Residents of the Muslim-majority Cabo Delgado province have been describing the same situation for several months: Armed men emerge from the forests to wreak havoc on local villages – including looting and decapitation.
Such violence has intensified over recent weeks, prompting around three thousand people to flee Cabo Delgado and leaving 30 people dead since the end of May, according to a provisional count. These killings have been attributed to a jihadist group known as Al Sunnah wa Jama’ah.
The group first appeared in the region in 2014, but stepped up its activities in October 2017 with an attack on a police station and barracks in the city of Mocimboa da Praia, in central Mozambique.
Socio-economic causes of radicalisation
“Al Sunnah wa Jama’ah members tend to be socio-economically marginalised young people, without a decent education or formal employment,” said Sheik Habibe Saide, Joao Pereira and Salvador Forquilha, academics at Mozambique’s Maputo University who have been studying the Islamist group, in an interview with AFP.
These disadvantaged “locals” have been joined by “young immigrants looking for opportunities”, “religious leaders educated abroad” and “local merchants”, the academics added. Members of the Islamist group mark their difference from the country’s mainstream Muslims – who comprise 17 percent of the Mozambican population – with shaved heads, beards and white turbans.
“The birth of Al Sunnah wa Jama’ah is very similar to what was seen with Boko Haram in Nigeria,” commented Éric Morier-Genoud, senior lecturer in African history at Queen’s University Belfast, in an article for news website The Conversation. “It started as a religious sect which transformed into a guerrilla group,” he continued.
The group’s objective seems to be “to impose sharia law, a goal that’s perfectly consistent with their attacks on symbols of the government’s presence”, said Nick Piper, director of the Signal Risk consultancy firm, speaking to AFP. However, Al Sunnah wa Jama’ah has not made any political demands.

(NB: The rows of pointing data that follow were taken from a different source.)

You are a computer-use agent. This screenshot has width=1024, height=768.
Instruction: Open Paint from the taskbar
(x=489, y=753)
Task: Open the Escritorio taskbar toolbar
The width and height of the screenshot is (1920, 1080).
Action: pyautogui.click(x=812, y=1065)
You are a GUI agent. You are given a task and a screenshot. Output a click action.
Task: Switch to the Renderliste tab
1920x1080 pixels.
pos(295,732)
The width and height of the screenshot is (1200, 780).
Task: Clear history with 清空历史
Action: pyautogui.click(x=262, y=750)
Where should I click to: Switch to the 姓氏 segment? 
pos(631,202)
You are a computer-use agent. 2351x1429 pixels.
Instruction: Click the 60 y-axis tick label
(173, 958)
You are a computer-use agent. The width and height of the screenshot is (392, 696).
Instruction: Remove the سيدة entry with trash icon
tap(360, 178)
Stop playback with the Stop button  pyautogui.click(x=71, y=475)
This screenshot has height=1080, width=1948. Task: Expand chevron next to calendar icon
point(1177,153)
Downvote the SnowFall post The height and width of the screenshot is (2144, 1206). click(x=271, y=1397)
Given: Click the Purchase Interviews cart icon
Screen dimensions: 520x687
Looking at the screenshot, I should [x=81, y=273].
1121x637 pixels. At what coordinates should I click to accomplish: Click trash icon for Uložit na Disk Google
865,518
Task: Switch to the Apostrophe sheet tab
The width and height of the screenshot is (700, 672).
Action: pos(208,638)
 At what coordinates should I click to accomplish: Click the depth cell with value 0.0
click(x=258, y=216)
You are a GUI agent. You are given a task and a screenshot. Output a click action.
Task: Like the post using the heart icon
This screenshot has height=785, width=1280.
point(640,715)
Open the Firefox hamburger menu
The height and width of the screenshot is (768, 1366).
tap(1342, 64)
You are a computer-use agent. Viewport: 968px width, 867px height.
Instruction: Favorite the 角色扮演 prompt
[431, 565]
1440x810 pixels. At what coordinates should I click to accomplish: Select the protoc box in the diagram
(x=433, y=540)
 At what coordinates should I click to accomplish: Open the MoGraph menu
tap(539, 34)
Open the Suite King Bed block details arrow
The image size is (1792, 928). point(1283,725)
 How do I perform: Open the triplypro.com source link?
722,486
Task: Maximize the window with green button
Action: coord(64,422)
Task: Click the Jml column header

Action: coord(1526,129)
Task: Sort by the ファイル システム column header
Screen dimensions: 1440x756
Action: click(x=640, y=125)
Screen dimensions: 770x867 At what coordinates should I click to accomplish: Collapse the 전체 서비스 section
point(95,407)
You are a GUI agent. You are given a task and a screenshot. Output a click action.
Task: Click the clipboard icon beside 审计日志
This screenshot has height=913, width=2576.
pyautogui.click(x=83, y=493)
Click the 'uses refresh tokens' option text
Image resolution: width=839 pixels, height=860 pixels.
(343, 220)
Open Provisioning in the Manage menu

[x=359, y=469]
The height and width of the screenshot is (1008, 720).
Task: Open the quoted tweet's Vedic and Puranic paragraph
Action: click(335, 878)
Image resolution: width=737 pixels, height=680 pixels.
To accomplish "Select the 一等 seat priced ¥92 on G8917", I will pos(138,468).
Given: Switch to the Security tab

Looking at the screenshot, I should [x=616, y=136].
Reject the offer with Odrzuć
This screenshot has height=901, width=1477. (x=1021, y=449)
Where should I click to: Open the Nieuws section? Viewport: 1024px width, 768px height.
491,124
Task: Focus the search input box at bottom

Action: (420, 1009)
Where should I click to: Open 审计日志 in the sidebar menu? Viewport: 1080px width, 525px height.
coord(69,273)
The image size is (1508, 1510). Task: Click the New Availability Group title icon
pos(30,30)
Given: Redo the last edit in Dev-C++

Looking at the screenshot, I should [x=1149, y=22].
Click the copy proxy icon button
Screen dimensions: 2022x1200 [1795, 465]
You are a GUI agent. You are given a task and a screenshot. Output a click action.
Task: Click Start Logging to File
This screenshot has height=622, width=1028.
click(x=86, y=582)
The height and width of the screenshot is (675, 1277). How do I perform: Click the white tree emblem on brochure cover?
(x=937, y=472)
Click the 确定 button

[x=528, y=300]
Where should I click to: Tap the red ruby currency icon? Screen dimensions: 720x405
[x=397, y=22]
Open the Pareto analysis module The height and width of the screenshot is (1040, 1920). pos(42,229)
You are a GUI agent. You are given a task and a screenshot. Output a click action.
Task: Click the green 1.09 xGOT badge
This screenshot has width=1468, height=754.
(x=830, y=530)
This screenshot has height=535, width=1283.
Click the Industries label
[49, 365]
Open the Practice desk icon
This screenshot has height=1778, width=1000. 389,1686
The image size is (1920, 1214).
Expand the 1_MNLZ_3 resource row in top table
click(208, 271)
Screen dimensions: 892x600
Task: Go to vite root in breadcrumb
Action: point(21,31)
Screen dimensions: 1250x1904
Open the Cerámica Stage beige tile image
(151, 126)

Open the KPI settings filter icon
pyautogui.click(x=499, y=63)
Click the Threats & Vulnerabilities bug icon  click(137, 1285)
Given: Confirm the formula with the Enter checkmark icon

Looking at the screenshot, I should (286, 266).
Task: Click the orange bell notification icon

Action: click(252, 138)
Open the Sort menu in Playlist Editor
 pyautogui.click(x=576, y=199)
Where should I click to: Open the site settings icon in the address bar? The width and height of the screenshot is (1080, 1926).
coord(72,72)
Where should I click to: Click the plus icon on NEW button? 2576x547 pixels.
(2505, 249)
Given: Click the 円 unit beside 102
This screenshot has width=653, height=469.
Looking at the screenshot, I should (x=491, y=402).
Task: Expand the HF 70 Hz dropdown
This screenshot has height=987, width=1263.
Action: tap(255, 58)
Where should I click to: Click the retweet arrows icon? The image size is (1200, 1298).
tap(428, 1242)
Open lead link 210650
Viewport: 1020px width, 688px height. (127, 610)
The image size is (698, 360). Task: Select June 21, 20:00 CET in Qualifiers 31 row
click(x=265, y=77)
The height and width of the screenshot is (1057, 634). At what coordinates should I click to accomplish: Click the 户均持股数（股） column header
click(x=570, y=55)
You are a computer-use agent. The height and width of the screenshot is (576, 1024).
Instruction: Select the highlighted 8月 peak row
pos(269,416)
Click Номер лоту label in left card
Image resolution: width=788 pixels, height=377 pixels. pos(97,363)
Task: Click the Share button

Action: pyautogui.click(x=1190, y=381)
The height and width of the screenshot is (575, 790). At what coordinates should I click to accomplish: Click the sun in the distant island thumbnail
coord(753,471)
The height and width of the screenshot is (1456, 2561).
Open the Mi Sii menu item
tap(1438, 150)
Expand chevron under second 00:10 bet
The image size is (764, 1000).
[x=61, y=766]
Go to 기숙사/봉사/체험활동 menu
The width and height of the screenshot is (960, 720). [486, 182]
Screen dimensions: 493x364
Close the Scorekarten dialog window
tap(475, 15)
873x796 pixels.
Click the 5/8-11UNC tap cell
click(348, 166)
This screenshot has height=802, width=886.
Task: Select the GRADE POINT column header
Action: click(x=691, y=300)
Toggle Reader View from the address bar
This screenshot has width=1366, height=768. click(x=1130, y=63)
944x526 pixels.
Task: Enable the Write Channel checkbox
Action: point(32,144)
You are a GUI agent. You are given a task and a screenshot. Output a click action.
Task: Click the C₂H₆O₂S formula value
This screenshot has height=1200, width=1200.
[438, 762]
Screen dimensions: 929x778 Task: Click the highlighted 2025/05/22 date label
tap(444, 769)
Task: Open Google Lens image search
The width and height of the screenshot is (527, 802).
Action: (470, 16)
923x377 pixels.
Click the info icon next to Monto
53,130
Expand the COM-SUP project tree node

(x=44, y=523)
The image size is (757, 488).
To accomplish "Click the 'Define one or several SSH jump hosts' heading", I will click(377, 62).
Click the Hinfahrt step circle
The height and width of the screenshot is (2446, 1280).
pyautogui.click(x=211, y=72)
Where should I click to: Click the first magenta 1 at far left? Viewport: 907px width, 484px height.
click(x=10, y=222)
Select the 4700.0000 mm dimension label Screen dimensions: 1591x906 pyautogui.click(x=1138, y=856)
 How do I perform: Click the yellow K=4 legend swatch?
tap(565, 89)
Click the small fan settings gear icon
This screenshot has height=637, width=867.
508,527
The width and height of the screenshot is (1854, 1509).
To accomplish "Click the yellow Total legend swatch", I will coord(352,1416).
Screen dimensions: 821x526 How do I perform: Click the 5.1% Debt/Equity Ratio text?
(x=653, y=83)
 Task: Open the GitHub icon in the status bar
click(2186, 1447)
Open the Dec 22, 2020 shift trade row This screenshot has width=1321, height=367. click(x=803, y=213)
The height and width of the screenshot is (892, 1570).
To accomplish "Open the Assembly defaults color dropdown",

The three Maputo University academics believe that tribal politics have played a significant role in the radicalisation of Al Sunnah wa Jama’ah members. “Most of them are from the Kimwani ethnic group, while President Filipe Nyusi and many prominent political and military figures belong to the Maconde tribe.”
Even though Mozambique’s government has denied this, Al Sunnah wa Jama’ah members have links with the al-Shabaab militant group, many analysts say.
The Somalian jihadist organisation provides some of the funding for the nascent Mozambican group, which mostly comes from the “illegal trade of precious stones, drugs and timber”, observed Alex Vines, head of the Africa Programme at Chatham House think-tank in London, in an interview with AFP.
Dealing with Al Sunnah wa Jama’ah will “require more education, more jobs and better integration of young Muslims – not just a repressive response to stop attacks,” Sheik Habibe Said warned.
Éric Morier-Genoud proffered a similar analysis. “Going for an all-out repression to eradicate the “Islamist threat could radicalise other Muslims and root the problem deeper and more widely,” he added.
That said, some religious figures have accused the Mozambican government of not responding forcefully enough to the threat from Al Sunnah wa Jama’ah.